When we have promoted self-confidence in our children, they will be willing to take risks instead of being afraid of them. This will generate an internal confidence. Taking risks does not mean a life-or-death decision. It means to follow your internal instincts without jumping on somebody else’s bandwagon. The opposite of courage is not being afraid, it is resignation. We should not be limited to do what everybody else does, which means:

• Learn to avoid the easiest way. Reality generally is resistant to change. Developing our projects will mean to be in constant fight and will require perseverance until reaching the end.

• Do things that might look difficult, without being afraid of what other people might think. People around will normally ask us why we do this and complicate our lives in the process.

• Defend the ideas we believe in, instead of being afraid of others laughing about them, intimidating us. Andrew Jackson said: “You just need one courageous man to be a majority”.

• Try to avoid being tagged and tagging our own children. We can not assume someone is a certain way. Kierkegaard said: “Once you have tagged me, you have negated me.” We need to motivate each kid first to be a person, a leader and not a follower. We should teach them by example, making them learn that we cannot be slaves to external things such as fashion. We should help them in terms of being confident, so they do not pay attention to ephemeral tendencies. Talking about clothing for example, we should teach them to choose according to their true desire and needs, not according to somebody else’s taste.

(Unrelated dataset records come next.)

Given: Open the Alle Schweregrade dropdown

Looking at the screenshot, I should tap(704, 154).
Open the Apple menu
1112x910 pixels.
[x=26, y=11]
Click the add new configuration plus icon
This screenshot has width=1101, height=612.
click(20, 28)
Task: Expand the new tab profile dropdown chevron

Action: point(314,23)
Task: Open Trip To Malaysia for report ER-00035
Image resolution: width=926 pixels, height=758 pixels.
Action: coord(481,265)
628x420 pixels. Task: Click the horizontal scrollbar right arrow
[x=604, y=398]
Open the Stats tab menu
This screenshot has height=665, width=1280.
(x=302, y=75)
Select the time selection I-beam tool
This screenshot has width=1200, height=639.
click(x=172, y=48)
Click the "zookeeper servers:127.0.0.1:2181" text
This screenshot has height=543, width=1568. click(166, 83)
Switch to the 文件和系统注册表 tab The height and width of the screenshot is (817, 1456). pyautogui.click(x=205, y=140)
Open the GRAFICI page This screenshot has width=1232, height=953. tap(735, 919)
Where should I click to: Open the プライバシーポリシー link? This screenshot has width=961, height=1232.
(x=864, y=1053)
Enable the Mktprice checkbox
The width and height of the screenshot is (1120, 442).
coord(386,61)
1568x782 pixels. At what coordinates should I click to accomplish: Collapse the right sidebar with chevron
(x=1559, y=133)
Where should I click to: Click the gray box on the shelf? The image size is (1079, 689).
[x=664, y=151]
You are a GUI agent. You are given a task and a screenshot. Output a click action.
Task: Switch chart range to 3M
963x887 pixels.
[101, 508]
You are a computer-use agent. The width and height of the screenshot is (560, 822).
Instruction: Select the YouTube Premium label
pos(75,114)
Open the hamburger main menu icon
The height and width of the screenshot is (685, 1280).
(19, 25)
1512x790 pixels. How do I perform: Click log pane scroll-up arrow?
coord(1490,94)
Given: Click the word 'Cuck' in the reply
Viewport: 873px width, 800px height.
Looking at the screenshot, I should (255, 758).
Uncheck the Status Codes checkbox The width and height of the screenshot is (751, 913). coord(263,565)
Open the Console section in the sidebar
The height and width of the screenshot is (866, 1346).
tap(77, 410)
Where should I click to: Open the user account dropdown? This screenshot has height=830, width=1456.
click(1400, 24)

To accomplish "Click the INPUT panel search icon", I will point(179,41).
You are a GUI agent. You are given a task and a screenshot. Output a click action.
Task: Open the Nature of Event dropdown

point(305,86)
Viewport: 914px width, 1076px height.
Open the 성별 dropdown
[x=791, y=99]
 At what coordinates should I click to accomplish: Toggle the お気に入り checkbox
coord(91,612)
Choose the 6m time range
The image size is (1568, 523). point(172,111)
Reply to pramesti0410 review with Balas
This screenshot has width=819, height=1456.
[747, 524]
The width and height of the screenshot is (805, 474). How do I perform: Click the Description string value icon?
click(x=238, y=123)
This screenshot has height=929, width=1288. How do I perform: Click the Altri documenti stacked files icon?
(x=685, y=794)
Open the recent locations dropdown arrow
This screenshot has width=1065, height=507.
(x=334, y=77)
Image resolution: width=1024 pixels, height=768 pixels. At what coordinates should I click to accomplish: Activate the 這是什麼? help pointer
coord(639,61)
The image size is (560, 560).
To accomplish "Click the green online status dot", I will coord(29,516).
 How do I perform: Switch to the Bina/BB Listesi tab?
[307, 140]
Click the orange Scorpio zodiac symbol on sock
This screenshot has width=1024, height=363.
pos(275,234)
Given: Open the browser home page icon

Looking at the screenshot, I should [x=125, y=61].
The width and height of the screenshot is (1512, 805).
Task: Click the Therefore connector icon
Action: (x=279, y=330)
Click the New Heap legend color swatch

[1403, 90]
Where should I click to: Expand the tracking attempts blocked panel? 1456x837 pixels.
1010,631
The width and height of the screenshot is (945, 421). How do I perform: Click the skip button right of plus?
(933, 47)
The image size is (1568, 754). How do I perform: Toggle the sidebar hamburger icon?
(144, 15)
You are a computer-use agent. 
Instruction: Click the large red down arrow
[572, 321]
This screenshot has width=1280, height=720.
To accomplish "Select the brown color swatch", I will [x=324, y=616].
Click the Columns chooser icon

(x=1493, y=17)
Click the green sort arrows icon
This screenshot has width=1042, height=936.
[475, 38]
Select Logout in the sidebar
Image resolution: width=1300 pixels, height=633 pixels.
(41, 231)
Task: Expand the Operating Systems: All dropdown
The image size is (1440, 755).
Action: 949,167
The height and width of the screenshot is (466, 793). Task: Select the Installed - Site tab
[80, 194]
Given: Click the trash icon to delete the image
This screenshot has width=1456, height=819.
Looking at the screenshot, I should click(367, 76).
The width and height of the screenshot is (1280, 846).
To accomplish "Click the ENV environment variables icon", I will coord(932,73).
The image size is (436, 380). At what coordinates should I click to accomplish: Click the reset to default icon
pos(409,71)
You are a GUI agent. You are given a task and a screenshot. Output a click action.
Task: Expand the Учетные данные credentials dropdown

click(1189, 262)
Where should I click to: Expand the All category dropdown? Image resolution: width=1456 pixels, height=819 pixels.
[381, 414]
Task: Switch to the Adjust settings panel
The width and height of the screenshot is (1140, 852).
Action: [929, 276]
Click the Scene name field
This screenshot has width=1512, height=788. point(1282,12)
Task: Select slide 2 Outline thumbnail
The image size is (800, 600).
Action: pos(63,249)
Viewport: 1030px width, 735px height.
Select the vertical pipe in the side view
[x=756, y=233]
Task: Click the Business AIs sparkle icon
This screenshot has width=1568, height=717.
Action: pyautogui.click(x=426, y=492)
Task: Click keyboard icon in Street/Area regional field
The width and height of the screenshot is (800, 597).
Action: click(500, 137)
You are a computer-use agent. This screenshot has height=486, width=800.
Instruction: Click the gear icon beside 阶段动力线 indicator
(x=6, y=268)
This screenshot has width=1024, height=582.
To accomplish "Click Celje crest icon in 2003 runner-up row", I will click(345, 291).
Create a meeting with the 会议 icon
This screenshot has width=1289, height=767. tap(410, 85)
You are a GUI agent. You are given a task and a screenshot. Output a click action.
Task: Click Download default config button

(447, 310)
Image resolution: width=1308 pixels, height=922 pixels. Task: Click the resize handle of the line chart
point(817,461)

• Make kids understand they should have a wide open mind in which a lot of perspectives can be listened to, and that it is worth giving analysis and thought to them. When children have an argument between themselves, they should learn that every situation has many faces.

• Have a positive reinforcement for the goals and dreams our children could have, without letting them know how improbable they could be for us. The child who wants to be a doctor, but does not get very high grades, does not need a speech telling him he should be getting better grades. Instead, encouragement phrases should be used, such as: “Make a harder effort. It is never too late for something like that. I am sure you could achieve anything you truly desire…”

• Do not discourage them for shooting high when it comes to their goals. Our task is not to cut anybody’s wings, but to teach them to fly. Learning to fly is tough for any bird, because it means leaving the nest. But imagine if it would not have difficulties to overcome? Children need to realize that the word “impossible” should not be in their vocabulary and that we will support them to pursue their dreams regardless of how tough they could be.

• Motivate children of all ages to also try things that are difficult to achieve. We should praise them for having the courage and enthusiasm to try difficult things, regardless of whether they achieve them or not. We should also let them know we are willing to try difficult things, and that we are not afraid of facing tough situations.

• Know that the parents’ responsibility should be to teach their children to be their own parents. Support them so they can be independent, knowing enough to think and make decisions by themselves.

• Teach them not to make an idol out of money. Promote internal values instead of reminding him how much the thing you bought him cost. People who are used to thinking about money and who value life only in economic terms hardly think about anything else. We all make mistakes. The difference is somebody who learns from them can be humble and not commit the same mistakes in the future, while others only feel pessimist about what happened. Once again, success relies on the capacity of overcoming failure. The biggest failure generally comes from not doing something because of a fear of failure.

• Acknowledge our mistakes. It is not easy to learn how to fail. What I mean is not to the fact of failing, that is easy, but to fail and to rise up immediately. It is important to acknowledge a mistake without feeling totally embarrassed by it. We need to learn that failing is not a tragedy, because human quality relies not on failing but in knowing how to overcome our mistakes.